## Work to be completed
Convert the lines from the one containing "The image size is (661, 496)." through the one containing "Select the Bing bar in Top Websites", inclusive, into a Markdown table with the columns Row and Line, omitting blank lines.

## Material to process

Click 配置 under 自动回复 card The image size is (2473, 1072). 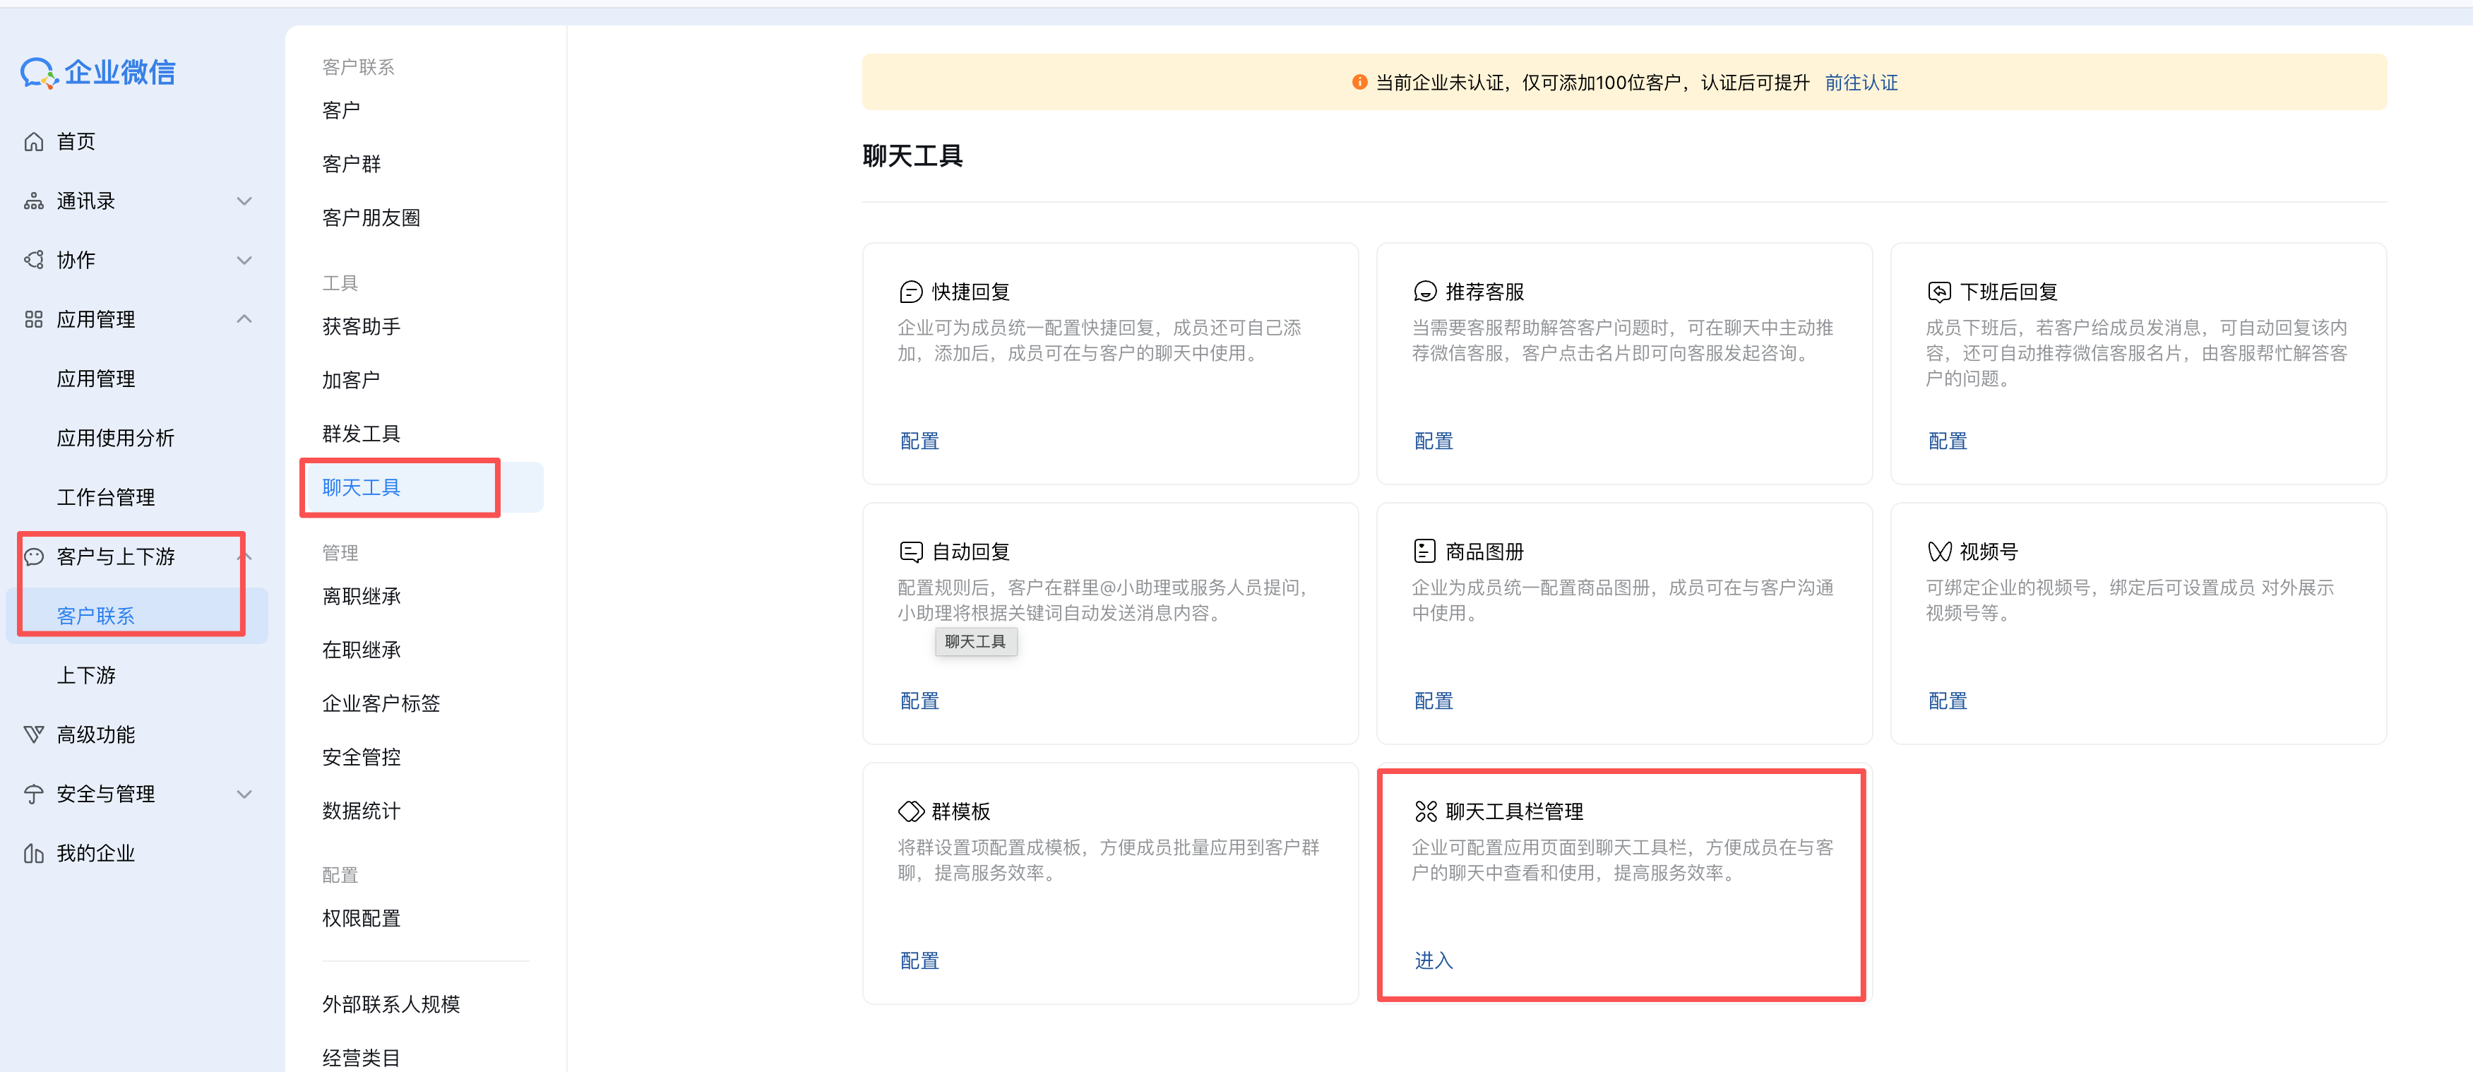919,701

...

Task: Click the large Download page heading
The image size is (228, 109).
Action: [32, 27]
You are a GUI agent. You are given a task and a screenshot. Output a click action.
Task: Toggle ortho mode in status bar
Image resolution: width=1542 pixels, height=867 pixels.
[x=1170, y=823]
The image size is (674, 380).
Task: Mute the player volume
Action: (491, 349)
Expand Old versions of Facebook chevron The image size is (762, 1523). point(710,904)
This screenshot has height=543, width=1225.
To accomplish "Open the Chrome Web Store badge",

--

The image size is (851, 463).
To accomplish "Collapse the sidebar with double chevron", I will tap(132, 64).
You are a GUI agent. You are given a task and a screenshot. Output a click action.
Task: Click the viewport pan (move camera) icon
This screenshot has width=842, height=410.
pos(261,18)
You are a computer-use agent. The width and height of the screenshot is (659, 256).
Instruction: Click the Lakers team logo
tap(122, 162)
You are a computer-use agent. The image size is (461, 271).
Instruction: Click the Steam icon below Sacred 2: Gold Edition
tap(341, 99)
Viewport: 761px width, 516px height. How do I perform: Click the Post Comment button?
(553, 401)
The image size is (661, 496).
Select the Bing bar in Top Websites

## Exercise output
| Row | Line |
|---|---|
| 1 | The image size is (661, 496). |
| 2 | Select the Bing bar in Top Websites |